Se era inteligente, não sabia. Ser ou não inteligente dependia da instabilidade dos outros. Às vezes, o que ele dizia despertava de repente nos adultos um olhar satisfeito e astuto. Satisfeito, por guardarem em segredo o fato de acharem-no inteligente e não o mimarem; astuto, por participarem mais do que ele próprio daquilo que ele dissera. Assim, pois, quando era considerado inteligente, tinha ao mesmo tempo a inquieta sensação de inconsciência: alguma coisa lhe havia escapado. A chave de sua inteligência também lhe escapava. Pois às vezes, procurando imitar a si mesmo, (...) ao repetir uma frase de sucesso, era recebido pela distração dos outros.
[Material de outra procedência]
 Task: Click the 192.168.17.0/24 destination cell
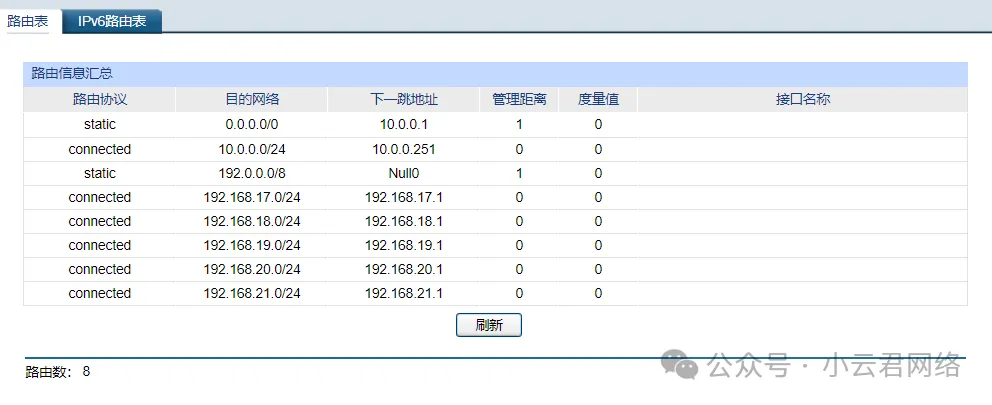(x=252, y=197)
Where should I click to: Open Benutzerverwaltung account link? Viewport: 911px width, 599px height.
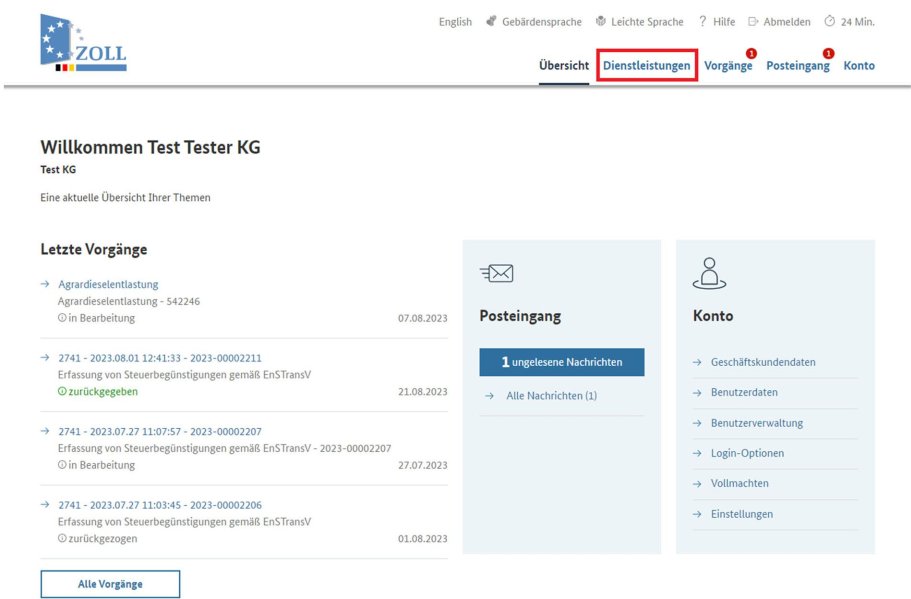tap(756, 423)
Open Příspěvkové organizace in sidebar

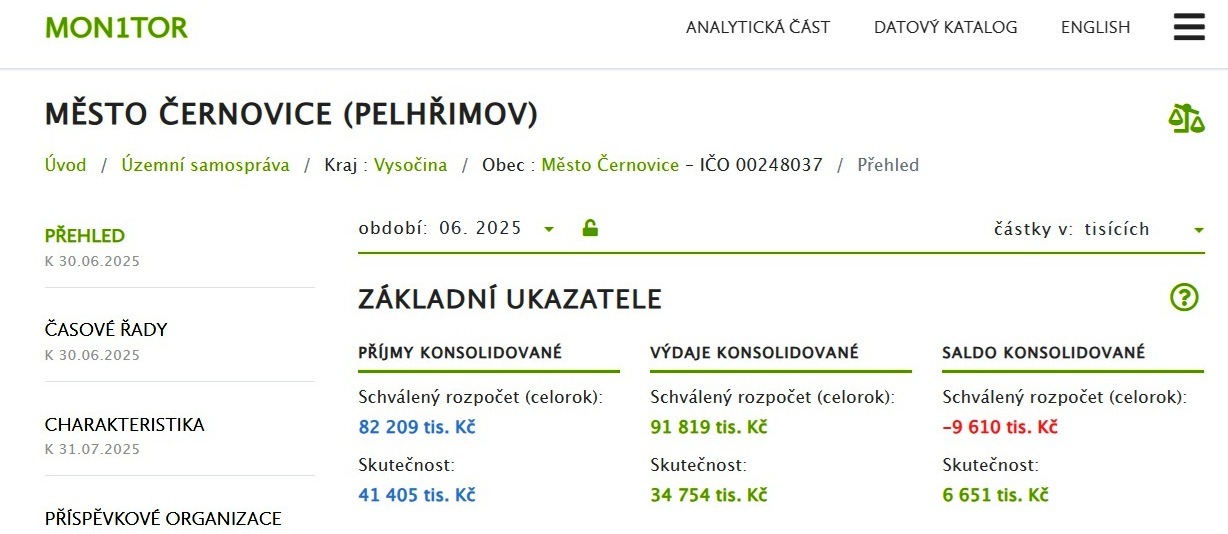[163, 518]
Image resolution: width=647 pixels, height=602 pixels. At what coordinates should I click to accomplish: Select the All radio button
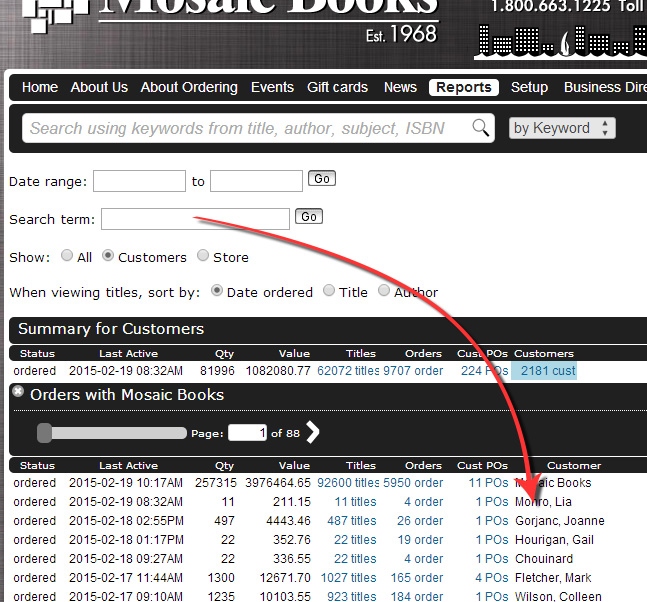67,256

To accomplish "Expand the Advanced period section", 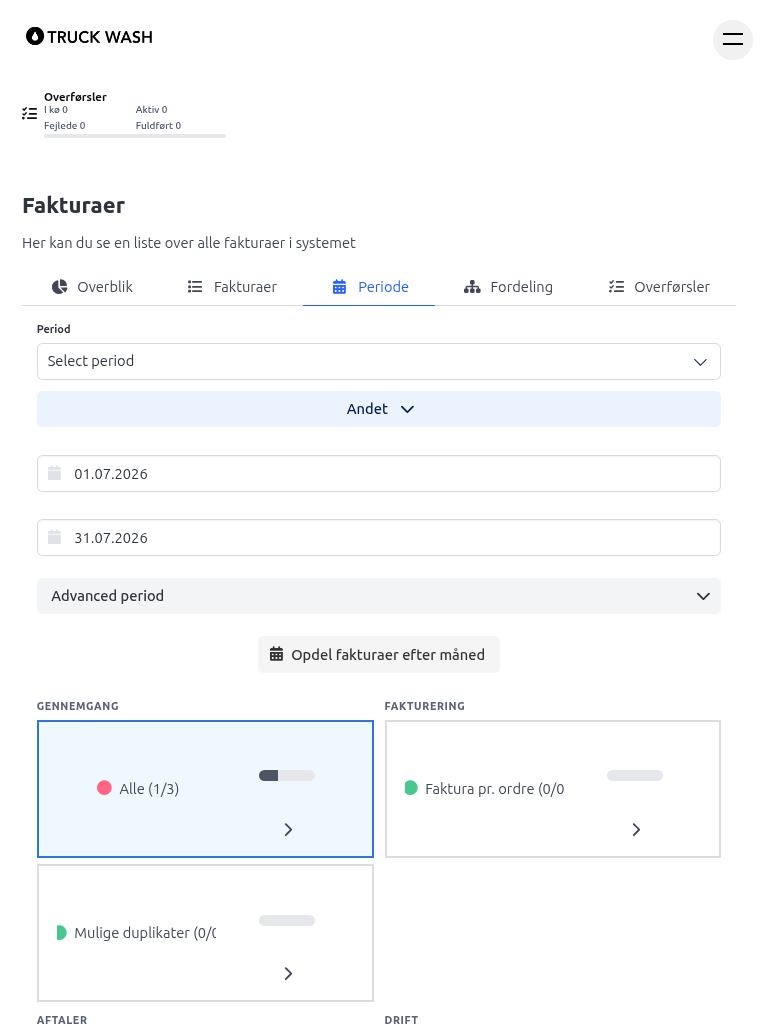I will pos(379,596).
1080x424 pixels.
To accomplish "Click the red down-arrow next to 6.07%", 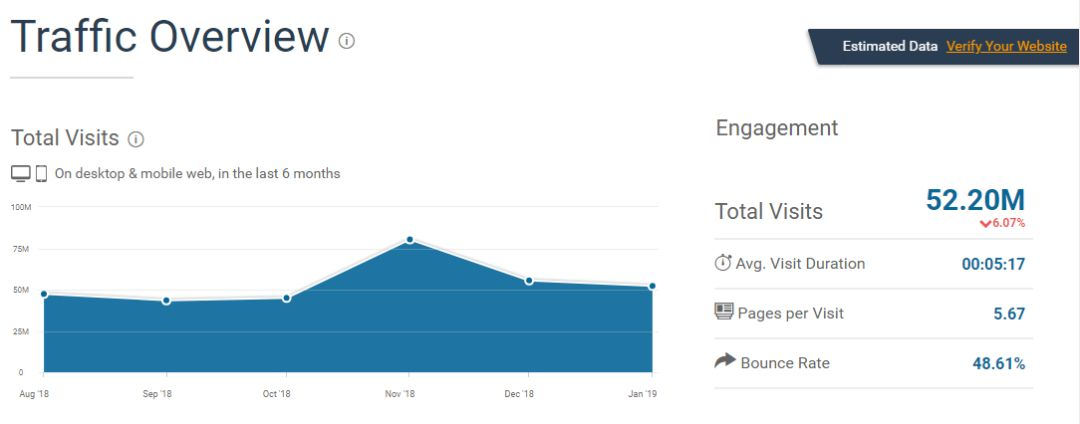I will click(984, 223).
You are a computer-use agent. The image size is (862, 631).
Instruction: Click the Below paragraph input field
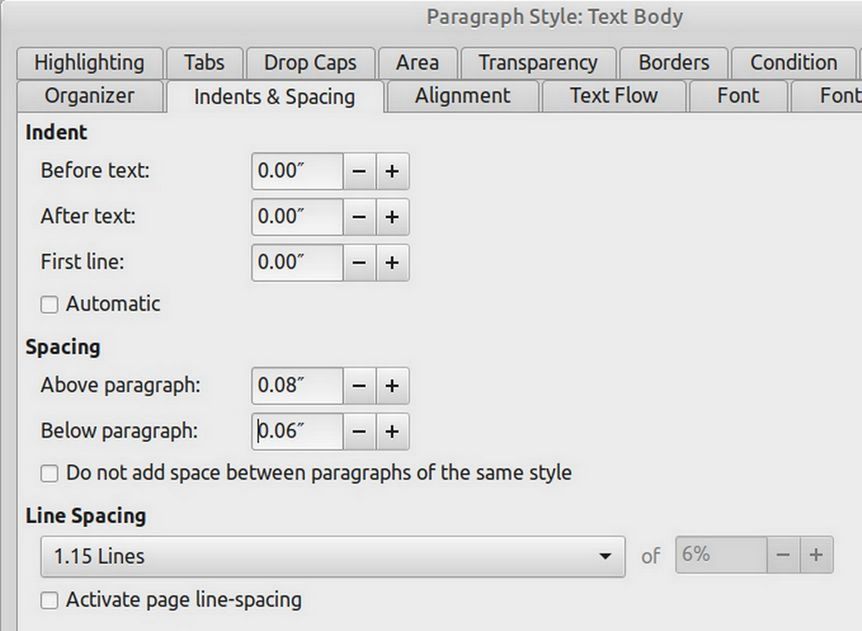(297, 431)
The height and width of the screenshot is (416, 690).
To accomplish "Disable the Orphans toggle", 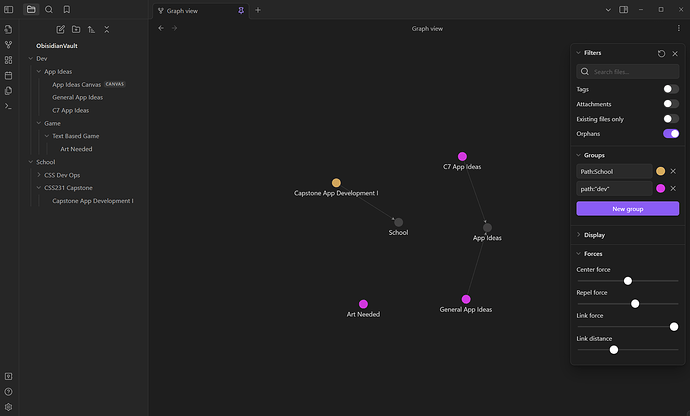I will (x=671, y=133).
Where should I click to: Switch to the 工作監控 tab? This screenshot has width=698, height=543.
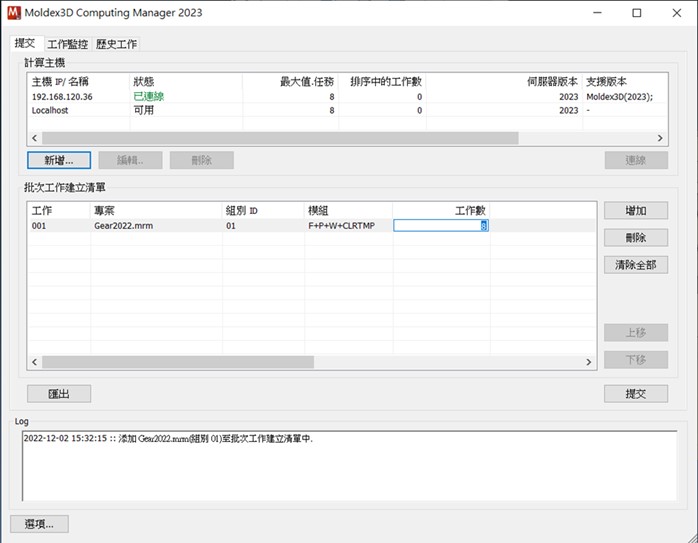click(x=68, y=44)
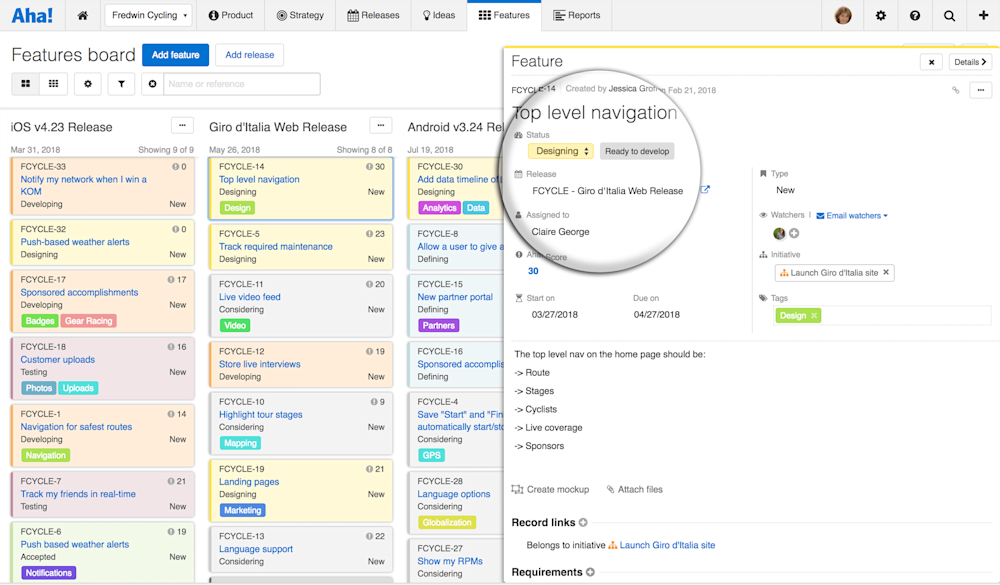Image resolution: width=1000 pixels, height=585 pixels.
Task: Click the Aha! logo
Action: pos(31,15)
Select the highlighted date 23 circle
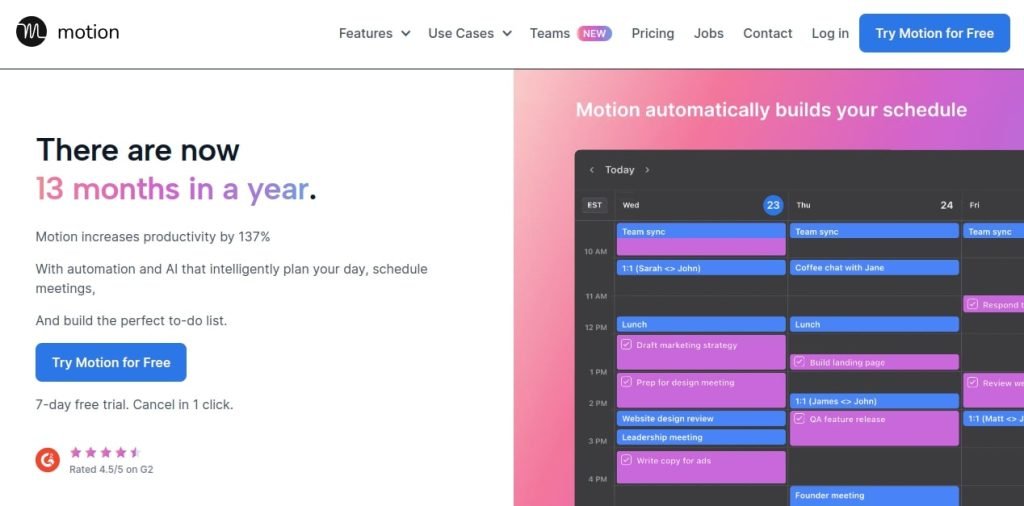The image size is (1024, 506). click(773, 205)
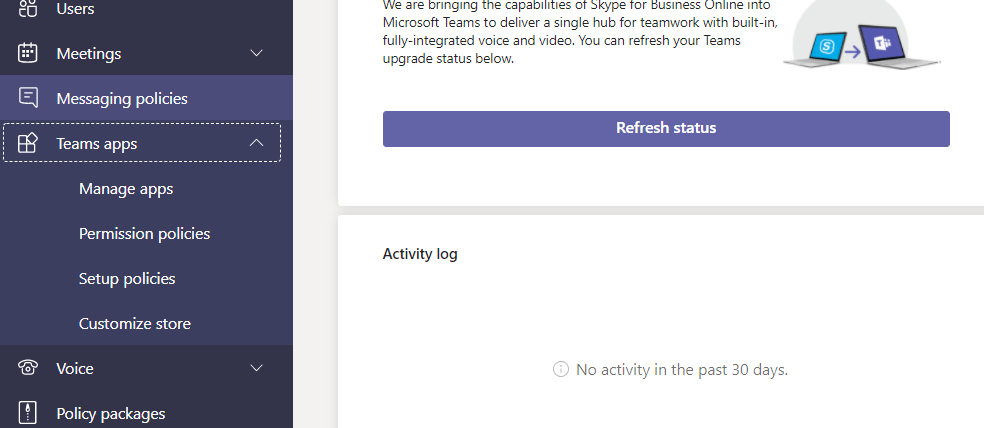
Task: Click the Meetings calendar icon
Action: tap(28, 53)

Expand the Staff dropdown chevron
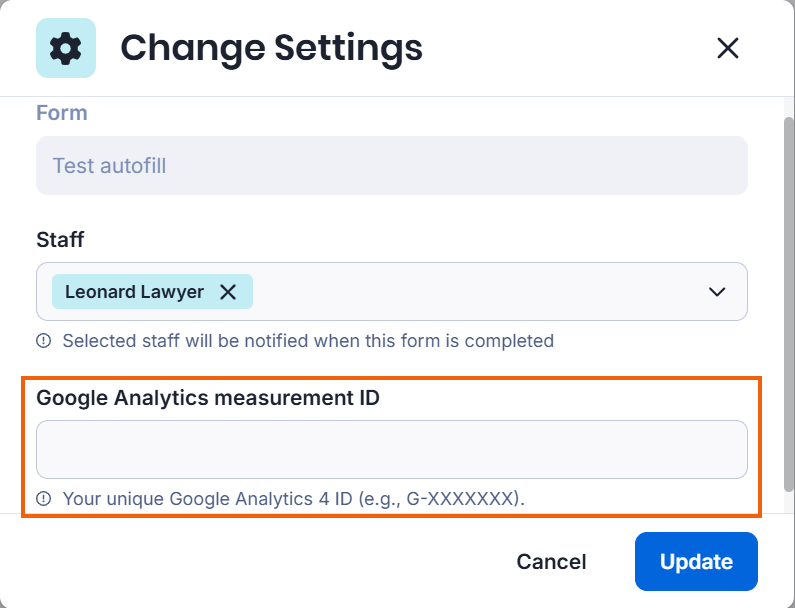[x=717, y=292]
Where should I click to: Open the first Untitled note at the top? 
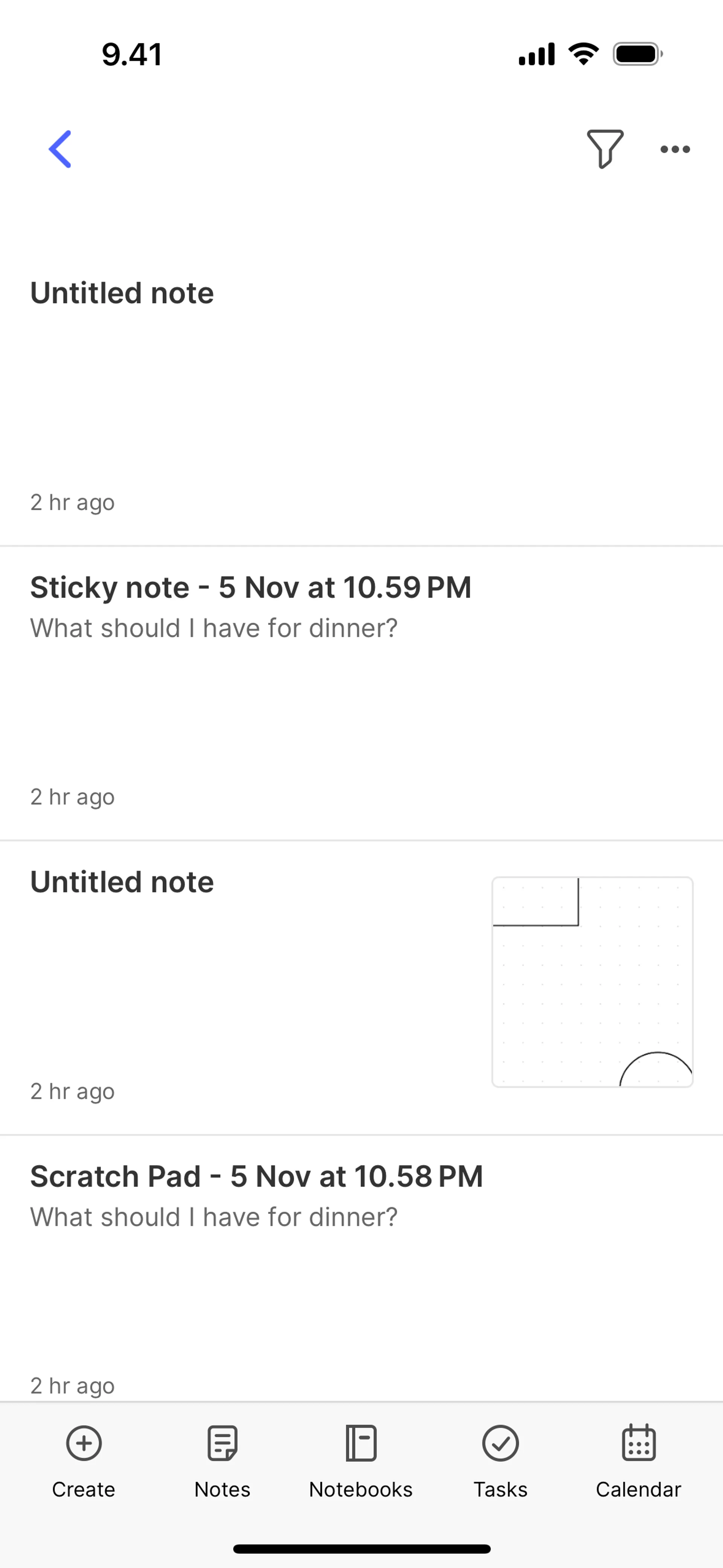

Com os olhos pestanejando de curiosidade, no começo de sua miopia, ele se indagava por que uma vez conseguia mover a família, e outra vez não. Sua inteligência era julgada pela falta de disciplina alheia?
Clarice Lispector. Miopia progressiva. In: Felicidade clandestina. Rio de Janeiro: Rocco, 1998, p. 17-18.
Com relação às idéias e aos aspectos gramaticais do texto acima, julgue o item seguinte.
a expressão “um olhar satisfeito e astuto” complementa o sentido da forma verbal “despertava”.